### EXCERPT PROVIDED

I think that developed out of necessity and being a control freak. I like things done a certain way and that’s why my collabs have always been with people that get it. I do feel that when you want things done properly you should do them yourself. I’ve been so disappointed throughout my career by people promising you dreams and it made me quickly realise that I’m the only one responsible for making my dreams and visions come true so why not do that for myself. I also think black people and queers are so resourceful and we can make anything look fabulous, it does feel like a true gift from Mother Nature because it comes so naturally, no wonder so many people steal our ideas and appropriate our culture. We’ve learned from centuries of exploitation

It’s not uncommon for artists to feel stuck and uninspired- what’s your advice for an up-and-coming queer creators and/or performers?

### WHAT TO DO
In the interview excerpt, list every noun in the closing question that names a kind of person.

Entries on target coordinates
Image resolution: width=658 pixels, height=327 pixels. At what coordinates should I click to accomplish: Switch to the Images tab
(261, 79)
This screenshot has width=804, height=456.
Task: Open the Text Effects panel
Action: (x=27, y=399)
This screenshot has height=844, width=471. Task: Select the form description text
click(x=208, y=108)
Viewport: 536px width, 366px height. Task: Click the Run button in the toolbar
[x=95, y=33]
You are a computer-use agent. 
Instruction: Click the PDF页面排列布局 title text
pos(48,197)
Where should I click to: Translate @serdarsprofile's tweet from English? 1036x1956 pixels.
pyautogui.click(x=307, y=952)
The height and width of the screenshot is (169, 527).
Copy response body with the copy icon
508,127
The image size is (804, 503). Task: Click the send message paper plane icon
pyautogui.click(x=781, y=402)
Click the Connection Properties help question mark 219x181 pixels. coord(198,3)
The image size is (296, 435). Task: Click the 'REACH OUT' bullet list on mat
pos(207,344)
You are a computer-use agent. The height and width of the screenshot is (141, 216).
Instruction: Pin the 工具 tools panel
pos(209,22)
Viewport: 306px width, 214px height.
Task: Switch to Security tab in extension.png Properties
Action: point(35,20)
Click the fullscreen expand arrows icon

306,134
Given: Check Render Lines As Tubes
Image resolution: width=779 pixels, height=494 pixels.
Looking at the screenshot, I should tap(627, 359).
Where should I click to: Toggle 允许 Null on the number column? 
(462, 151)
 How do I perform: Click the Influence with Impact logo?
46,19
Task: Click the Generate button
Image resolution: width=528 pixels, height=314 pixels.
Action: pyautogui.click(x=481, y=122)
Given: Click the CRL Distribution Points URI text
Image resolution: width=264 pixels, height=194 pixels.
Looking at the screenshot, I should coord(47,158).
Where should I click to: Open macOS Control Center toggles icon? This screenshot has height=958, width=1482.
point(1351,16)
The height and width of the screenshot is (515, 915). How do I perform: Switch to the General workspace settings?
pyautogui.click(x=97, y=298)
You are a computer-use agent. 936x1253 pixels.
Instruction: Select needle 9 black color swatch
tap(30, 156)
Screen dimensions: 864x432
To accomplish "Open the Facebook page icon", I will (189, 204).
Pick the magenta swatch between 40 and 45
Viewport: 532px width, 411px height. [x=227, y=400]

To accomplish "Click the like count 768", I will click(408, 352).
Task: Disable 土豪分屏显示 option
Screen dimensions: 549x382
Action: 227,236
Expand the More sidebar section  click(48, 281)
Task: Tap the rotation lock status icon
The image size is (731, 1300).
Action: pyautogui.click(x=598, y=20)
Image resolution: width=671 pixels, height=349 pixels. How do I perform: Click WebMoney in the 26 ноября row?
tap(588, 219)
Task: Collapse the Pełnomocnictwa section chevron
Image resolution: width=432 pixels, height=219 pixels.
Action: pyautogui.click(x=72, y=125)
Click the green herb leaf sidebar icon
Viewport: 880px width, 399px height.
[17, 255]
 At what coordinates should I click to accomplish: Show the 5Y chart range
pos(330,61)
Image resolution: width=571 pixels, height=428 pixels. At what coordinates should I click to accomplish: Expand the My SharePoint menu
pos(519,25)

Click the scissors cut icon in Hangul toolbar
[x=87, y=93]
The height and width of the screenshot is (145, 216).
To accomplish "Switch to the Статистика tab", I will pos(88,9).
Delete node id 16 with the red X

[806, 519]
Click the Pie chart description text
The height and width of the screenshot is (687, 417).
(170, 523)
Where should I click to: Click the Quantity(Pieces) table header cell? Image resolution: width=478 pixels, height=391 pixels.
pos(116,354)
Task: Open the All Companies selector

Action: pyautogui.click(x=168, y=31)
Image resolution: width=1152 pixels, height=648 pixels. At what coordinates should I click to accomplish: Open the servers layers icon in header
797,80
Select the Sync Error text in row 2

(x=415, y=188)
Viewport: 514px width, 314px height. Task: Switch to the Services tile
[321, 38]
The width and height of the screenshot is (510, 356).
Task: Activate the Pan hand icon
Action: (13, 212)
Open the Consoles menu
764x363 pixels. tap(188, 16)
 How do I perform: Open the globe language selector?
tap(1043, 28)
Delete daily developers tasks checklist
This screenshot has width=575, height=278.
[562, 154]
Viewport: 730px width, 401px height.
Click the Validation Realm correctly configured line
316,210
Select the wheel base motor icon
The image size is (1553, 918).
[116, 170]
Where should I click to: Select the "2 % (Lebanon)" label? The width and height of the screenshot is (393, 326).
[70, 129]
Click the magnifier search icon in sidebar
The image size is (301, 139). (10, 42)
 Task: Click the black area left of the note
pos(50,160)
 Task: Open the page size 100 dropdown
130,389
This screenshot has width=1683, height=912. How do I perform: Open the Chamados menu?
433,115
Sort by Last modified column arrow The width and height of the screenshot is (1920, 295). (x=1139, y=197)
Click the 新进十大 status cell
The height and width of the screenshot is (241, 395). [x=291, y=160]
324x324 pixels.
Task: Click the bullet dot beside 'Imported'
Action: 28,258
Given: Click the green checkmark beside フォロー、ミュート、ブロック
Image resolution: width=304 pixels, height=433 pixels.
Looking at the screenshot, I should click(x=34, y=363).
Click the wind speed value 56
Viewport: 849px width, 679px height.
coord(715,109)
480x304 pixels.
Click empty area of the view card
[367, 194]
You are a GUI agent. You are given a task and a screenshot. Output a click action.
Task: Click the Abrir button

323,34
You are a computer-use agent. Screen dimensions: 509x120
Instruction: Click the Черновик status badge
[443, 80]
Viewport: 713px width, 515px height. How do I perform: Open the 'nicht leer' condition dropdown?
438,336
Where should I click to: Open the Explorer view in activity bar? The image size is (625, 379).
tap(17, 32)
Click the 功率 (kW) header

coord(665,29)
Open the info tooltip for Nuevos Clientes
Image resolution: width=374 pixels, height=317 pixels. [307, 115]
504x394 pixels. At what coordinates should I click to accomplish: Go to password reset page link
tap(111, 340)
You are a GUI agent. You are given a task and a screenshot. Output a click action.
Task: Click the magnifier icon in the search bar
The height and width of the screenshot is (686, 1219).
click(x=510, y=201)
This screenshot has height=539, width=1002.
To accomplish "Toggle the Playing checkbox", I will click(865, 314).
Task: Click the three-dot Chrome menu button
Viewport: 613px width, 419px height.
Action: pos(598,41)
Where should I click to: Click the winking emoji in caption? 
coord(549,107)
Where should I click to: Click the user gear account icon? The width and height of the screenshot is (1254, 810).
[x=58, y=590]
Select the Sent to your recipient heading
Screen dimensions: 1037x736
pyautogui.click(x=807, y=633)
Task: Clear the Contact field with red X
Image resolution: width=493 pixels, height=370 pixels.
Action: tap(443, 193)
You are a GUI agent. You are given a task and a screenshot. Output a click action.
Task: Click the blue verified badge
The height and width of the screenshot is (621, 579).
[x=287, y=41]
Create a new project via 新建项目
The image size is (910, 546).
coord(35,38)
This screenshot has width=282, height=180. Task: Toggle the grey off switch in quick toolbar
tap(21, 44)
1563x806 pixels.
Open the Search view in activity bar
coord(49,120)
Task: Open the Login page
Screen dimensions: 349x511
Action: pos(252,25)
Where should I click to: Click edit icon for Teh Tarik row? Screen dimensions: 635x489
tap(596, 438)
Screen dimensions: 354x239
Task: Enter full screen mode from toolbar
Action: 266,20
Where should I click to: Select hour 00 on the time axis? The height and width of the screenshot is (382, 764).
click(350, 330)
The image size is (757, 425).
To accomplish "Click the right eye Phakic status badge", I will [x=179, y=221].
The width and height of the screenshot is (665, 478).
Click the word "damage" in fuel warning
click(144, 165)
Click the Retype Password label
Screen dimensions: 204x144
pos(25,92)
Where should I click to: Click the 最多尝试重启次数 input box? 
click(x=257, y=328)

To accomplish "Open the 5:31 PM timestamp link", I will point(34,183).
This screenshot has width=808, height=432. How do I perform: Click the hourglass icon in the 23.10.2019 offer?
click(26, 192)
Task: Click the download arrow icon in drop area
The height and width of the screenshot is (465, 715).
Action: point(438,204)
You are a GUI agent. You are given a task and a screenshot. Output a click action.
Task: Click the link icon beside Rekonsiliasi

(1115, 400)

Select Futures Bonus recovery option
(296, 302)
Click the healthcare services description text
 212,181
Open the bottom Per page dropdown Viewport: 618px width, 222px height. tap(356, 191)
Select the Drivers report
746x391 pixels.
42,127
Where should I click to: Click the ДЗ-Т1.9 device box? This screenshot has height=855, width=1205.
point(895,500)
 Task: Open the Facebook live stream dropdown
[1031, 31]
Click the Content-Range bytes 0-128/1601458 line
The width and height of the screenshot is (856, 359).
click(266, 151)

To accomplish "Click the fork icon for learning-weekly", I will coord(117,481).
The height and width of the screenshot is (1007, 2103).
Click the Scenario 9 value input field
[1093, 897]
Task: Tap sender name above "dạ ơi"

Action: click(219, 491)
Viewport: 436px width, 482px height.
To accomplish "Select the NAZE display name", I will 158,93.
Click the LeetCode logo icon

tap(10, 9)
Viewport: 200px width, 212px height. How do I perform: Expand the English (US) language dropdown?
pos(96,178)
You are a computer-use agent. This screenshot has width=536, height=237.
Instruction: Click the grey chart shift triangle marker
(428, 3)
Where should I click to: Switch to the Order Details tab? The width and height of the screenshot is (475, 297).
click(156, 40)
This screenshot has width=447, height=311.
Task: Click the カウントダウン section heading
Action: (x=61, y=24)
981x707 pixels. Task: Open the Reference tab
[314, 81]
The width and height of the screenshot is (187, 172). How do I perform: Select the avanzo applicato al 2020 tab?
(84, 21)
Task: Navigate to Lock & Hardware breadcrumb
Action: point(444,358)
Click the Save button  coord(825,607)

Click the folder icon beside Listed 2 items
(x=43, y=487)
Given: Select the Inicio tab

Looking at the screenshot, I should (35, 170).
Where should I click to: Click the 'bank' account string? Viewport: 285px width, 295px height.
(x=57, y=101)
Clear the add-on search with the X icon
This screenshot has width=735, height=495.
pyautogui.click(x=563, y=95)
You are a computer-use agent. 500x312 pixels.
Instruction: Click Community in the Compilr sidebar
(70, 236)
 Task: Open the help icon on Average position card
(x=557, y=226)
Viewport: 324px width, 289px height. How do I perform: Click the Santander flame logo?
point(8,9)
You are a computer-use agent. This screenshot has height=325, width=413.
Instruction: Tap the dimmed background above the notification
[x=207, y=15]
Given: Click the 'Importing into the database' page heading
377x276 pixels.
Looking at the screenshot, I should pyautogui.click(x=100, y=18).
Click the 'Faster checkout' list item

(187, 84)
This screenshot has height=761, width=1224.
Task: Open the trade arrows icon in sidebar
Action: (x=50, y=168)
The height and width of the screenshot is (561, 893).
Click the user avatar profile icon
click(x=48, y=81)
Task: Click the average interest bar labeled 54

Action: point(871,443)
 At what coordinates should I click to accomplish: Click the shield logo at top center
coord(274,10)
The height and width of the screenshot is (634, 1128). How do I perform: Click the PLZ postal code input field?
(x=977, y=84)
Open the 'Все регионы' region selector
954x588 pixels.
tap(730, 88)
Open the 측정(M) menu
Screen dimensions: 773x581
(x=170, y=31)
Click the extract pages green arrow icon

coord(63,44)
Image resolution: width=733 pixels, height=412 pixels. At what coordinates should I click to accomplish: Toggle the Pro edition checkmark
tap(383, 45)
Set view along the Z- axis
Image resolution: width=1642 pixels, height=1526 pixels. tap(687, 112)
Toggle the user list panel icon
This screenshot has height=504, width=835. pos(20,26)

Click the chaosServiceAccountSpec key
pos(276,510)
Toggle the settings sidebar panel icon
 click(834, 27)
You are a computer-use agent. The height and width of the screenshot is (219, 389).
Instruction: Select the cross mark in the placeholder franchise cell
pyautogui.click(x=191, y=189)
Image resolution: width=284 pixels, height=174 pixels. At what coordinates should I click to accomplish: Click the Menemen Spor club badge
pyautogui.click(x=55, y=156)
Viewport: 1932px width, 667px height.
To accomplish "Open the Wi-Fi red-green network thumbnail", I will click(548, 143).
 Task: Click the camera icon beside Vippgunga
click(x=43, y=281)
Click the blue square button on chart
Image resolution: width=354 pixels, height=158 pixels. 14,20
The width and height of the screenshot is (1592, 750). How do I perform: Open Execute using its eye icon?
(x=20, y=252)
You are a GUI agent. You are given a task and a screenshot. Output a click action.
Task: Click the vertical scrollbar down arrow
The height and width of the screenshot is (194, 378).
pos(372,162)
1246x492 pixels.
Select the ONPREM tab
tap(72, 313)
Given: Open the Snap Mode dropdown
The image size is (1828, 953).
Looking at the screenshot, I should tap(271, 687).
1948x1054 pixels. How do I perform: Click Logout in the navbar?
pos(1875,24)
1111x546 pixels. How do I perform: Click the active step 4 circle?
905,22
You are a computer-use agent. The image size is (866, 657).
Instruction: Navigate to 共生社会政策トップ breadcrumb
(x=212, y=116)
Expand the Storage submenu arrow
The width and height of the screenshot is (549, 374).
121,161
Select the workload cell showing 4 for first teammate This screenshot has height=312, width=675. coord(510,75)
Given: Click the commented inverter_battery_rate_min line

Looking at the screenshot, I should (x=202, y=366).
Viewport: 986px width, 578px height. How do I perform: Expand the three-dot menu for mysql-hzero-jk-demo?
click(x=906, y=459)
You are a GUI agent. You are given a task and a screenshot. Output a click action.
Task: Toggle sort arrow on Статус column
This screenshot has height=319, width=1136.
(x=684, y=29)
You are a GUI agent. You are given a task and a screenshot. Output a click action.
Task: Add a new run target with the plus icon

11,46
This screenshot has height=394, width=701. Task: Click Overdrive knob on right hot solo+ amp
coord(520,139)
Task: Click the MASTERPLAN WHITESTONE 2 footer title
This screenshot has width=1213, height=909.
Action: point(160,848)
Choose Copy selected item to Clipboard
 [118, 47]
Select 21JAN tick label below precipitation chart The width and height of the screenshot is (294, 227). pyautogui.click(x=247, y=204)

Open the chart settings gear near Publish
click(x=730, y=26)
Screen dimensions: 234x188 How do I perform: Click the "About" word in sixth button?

### RIGHT ANSWER
artists, creators, performers